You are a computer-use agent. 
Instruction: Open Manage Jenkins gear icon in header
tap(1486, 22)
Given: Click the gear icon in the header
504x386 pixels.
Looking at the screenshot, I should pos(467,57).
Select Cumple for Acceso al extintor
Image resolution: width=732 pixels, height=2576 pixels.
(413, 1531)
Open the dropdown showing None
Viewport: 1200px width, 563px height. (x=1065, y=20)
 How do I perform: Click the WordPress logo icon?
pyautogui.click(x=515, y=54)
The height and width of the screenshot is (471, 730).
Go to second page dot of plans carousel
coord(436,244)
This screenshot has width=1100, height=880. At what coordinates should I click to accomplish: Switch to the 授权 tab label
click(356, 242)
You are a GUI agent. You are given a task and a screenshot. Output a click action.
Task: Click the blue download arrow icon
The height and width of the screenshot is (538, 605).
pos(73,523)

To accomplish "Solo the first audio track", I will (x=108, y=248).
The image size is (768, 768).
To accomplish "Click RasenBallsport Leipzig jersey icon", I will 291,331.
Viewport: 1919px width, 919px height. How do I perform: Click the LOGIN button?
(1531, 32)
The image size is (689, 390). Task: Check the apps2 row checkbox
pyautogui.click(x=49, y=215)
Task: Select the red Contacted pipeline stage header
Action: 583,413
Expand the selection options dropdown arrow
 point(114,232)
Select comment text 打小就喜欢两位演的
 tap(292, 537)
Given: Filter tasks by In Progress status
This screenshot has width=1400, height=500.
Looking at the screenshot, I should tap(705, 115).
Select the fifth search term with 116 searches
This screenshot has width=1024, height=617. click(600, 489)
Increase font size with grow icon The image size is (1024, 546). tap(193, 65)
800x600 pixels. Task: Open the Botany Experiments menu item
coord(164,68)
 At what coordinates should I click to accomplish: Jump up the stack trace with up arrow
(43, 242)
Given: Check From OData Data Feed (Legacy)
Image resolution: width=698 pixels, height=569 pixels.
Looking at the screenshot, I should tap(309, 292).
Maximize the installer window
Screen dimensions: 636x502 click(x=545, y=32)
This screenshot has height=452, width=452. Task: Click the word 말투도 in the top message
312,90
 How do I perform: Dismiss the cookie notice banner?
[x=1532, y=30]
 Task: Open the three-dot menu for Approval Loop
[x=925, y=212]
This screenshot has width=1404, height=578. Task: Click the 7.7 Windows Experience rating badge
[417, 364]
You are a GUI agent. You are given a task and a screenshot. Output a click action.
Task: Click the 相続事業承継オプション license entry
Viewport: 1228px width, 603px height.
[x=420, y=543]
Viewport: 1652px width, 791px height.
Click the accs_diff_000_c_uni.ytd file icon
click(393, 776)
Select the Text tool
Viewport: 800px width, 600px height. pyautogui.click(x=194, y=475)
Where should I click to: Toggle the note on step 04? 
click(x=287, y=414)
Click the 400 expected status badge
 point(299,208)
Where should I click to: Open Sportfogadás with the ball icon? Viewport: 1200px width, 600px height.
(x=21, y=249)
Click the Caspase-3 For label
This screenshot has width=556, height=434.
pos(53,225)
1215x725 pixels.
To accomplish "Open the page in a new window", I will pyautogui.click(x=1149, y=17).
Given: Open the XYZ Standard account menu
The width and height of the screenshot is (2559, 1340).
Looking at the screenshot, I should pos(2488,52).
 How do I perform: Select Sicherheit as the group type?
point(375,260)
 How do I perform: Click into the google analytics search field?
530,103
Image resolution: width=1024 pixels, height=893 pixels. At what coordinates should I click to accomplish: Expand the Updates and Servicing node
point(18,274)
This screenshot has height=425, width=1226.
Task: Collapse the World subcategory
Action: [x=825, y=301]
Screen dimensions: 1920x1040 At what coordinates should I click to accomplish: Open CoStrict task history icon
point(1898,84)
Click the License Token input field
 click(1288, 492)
§ §
Problem to work on — Nothing before the line holding "How do I perform: Click into" belongs in the answer. Repeat that line and the rest of the listing exactly.

Worked solution —
 How do I perform: Click into the google analytics search field?
530,103
Image resolution: width=1024 pixels, height=893 pixels. At what coordinates should I click to accomplish: Expand the Updates and Servicing node
point(18,274)
This screenshot has height=425, width=1226.
Task: Collapse the World subcategory
Action: [x=825, y=301]
Screen dimensions: 1920x1040 At what coordinates should I click to accomplish: Open CoStrict task history icon
point(1898,84)
Click the License Token input field
 click(1288, 492)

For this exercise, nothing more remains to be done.